A critical XML External Entity (XXE) vulnerability in Apache Tika, tracked as CVE-2025-66516, exposes users to attacks through specially crafted PDF files containing XFA content.
Disclosed on December 4, 2025, by Apache security team member Tim Allison, this flaw affects core parsing modules across multiple versions.
Attackers can exploit it to read sensitive files, trigger denial-of-service conditions, or execute server-side request forgery on vulnerable systems.
Apache Tika is a popular open-source toolkit for content analysis and extraction, widely used in document processing pipelines, search engines, and security tools.
The vulnerability stems from improper handling of XML in PDF-embedded XFA forms, allowing external entity expansion.
This expands on the earlier CVE-2025-54988, which focused on the PDF parser module. Users who patched only that module remain at risk if core components lag.
Vulnerability Details and Affected Components
The XXE issue resides deep in Tika’s XML processing. When Tika parses a malicious PDF containing an XFA (XML Forms Architecture) template, it activates external entities defined in the XML.

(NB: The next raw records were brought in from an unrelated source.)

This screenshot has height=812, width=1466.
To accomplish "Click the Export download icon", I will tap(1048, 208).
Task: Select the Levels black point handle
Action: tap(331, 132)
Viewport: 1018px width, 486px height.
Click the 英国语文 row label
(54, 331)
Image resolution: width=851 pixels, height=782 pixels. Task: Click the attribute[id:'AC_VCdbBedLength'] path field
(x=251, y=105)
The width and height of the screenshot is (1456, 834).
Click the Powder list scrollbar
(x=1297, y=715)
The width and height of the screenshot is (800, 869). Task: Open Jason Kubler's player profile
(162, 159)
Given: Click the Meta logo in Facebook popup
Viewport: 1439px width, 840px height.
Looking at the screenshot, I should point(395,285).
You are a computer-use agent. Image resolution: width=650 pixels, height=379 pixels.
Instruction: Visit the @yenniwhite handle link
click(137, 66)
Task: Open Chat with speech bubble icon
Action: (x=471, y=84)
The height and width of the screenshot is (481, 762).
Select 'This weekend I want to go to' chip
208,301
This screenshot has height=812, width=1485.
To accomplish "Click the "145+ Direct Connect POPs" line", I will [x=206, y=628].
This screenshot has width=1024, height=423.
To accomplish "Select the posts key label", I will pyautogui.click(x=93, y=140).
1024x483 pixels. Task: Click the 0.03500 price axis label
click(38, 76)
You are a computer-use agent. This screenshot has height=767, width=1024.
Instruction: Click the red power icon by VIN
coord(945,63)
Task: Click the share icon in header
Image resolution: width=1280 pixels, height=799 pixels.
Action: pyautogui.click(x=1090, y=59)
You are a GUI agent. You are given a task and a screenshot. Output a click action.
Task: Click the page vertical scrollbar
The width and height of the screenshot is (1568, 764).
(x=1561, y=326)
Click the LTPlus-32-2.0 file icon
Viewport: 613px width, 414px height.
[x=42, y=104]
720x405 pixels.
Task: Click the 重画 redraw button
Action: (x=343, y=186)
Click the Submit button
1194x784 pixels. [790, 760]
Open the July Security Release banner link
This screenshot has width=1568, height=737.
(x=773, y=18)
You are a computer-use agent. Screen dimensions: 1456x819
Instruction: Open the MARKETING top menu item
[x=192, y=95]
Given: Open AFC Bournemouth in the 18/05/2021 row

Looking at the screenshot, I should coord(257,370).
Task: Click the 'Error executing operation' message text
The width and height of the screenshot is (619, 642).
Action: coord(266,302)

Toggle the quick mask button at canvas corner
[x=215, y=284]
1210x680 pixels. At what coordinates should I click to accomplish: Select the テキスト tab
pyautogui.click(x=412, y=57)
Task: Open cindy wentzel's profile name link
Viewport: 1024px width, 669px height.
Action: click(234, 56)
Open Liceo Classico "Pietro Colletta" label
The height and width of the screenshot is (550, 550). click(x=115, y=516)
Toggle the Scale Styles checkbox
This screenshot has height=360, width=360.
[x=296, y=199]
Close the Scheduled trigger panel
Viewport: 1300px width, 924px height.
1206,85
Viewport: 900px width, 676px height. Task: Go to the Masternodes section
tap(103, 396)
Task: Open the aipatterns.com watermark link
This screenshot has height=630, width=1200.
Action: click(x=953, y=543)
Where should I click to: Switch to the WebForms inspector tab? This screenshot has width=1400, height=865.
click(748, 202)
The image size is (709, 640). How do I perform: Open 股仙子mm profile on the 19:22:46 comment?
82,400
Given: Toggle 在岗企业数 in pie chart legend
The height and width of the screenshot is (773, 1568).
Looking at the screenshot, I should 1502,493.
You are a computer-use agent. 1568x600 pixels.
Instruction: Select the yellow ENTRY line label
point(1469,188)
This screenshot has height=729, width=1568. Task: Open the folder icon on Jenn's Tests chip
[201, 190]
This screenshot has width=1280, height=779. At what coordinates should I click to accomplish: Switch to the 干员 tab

For example, an attacker embeds a payload like <!DOCTYPE foo [<!ENTITY xxe SYSTEM “file:///etc/passwd”>]> inside the PDF’s XFA stream.
Tika’s core then resolves this, potentially leaking local files or probing internal networks via protocols like http:// or file://.
This affects all platforms Windows, Linux, macOS since Tika is Java-based. The CVE broadens CVE-2025-54988 in two key ways:
- The root fix is in tika-core, not just the PDF module. Upgrading only tika-parser-pdf-module leaves systems exposed.
- In the Tika 1.x series, the PDF parser lived in tika-parsers, which was overlooked in the prior report.
Here’s a breakdown of impacted artifacts:
| Component | Affected Versions | Fixed In |
|---|---|---|
| tika-core | 1.13 – 3.2.1 | 3.2.2+ |
| tika-parsers | 1.13 – 1.28.5 (pre-2.0.0) | 2.0.0+ |
| tika-parser-pdf-module | 2.0.0 – 3.2.1 | 3.2.2+ |
Severity is rated critical due to its ease of exploitation no authentication required and its potential to impact remote code in misconfigured setups.
CVSS v3.1 score isn’t finalized, but XXE flaws typically hit 9.8/10 for network accessibility.
Mitigation and Recommendations
To fix this, upgrade immediately: tika-core and tika-parser-pdf-module to 3.2.2 or later; tika-parsers to 2.0.0+. Verify via Maven coordinates: org.apache.tika:tika-core:3.2.2.
Disable external entity processing in Tika configs if upgrades aren’t feasible set TikaConfig with feature(“xml-external-entities”, false).
Organizations scanning uploads or indexing docs should audit Tika deployments. Tools like OWASP Dependency-Check can flag vulnerable versions.
No known exploits in the wild yet, but PDF vectors make this ripe for phishing campaigns.